Susan Unser, co-founder of the museum in Los Ranchos de Albuquerque, said she hopes to have the new center — meant to boost middle-school student math and science skills — opened by January.
"It’s our dream," Unser said in a Journal interview late last week.
The Legislature in 2007 approved $605,000 to "get the ball rolling" on bringing a Challenger center to New Mexico, Unser said. The legislation said the center would be located at the Unser museum.
As part of the program, middle-school children after in-class learning take part in a simulated space exploration trip, with half of the group working as "mission control" and the other half working as a space team, she said.
"The learning centers offer students the next best thing to actual space flight with a mission control room designed after NASA Johnson Space Center and an orbiting space station," according to the challenger.org Web site.
The closest such centers are in Tucson and Colorado Springs, Unser said.
"The Unser museum supporters pitched the idea of a hands-on math and science center to be located on the grounds of the museum … Our advisers took the idea back to the governor, who enthusiastically embraced it," Gilbert Gallegos, Gov. Bill Richardson’s spokesman, said in an email to the Journal.
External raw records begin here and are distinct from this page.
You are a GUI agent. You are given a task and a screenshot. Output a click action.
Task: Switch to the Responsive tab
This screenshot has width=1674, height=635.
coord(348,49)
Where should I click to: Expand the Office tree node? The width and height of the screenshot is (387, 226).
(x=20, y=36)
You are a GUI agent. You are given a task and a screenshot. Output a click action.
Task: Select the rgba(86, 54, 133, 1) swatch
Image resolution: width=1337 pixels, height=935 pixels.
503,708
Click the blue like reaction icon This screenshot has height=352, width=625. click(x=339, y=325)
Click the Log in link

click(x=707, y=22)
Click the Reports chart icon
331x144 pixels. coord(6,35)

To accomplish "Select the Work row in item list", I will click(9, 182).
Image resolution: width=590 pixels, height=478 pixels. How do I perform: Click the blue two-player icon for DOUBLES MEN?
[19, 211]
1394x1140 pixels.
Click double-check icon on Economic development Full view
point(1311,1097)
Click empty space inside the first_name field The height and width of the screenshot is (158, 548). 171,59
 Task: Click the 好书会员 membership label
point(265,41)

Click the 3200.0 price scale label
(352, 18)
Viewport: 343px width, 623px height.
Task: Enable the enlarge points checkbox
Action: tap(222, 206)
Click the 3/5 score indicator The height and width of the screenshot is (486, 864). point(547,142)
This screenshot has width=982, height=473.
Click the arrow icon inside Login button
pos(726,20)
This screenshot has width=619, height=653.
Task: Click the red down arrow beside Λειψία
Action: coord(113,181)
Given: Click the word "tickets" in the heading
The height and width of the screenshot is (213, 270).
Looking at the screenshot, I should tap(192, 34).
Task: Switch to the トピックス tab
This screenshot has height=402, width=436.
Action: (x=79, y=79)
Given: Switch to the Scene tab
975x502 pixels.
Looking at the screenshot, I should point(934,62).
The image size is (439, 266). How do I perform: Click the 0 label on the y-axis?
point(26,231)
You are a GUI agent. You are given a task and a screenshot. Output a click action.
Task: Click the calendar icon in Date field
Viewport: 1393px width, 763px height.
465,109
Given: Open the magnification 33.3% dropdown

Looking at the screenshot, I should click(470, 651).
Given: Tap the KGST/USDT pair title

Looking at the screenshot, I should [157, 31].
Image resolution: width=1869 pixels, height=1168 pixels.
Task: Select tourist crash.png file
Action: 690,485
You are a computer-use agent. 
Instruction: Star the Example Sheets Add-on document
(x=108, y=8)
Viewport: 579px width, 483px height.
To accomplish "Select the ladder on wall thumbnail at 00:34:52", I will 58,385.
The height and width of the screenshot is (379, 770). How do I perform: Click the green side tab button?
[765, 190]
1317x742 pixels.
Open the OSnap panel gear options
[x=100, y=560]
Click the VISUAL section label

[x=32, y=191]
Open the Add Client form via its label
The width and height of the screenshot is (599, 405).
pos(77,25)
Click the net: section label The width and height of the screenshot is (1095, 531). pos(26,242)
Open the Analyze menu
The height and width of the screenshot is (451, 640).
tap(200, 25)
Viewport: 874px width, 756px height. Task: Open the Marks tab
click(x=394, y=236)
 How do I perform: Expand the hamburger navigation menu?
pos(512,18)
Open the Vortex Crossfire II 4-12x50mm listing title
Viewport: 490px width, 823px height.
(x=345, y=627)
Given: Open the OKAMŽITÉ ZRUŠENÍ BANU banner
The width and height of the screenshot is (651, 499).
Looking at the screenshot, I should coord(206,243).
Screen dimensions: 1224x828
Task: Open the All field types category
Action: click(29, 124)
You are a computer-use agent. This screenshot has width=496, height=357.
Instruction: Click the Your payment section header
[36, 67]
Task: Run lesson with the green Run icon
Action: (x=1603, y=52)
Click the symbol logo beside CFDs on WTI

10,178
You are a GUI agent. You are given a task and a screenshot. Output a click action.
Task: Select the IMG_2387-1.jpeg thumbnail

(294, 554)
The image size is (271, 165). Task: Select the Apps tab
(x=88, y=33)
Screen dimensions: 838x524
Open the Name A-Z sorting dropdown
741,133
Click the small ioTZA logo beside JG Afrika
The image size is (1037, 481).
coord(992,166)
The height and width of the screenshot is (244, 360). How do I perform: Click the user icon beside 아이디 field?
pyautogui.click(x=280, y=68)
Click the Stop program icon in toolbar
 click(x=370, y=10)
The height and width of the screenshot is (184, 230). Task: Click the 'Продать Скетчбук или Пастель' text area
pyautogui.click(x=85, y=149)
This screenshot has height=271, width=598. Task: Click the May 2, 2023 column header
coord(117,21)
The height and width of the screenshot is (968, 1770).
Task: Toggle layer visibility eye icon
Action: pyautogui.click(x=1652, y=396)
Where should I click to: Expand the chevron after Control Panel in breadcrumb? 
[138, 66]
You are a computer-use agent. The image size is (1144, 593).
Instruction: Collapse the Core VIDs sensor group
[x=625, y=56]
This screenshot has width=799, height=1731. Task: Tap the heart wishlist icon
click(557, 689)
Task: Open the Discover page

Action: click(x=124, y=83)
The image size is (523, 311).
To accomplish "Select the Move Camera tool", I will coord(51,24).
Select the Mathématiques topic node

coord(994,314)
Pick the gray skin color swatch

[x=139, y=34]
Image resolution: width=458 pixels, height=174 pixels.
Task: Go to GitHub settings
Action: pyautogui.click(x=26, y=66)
"We anticipate this is something that could benefit school-aged children from across the state," Gallegos wrote.
Unser said the initial $605,000 paid for preliminary architectural work for an already-existing building on the museum campus where the center will be located.
The estimated $1.5 million coming to the museum from the state this year will go for remodeling and building the center and "securing the Challenger contract," Unser said.
Unser estimated the project will take an additional $750,000, adding she hopes the state philanthropic community will pitch in.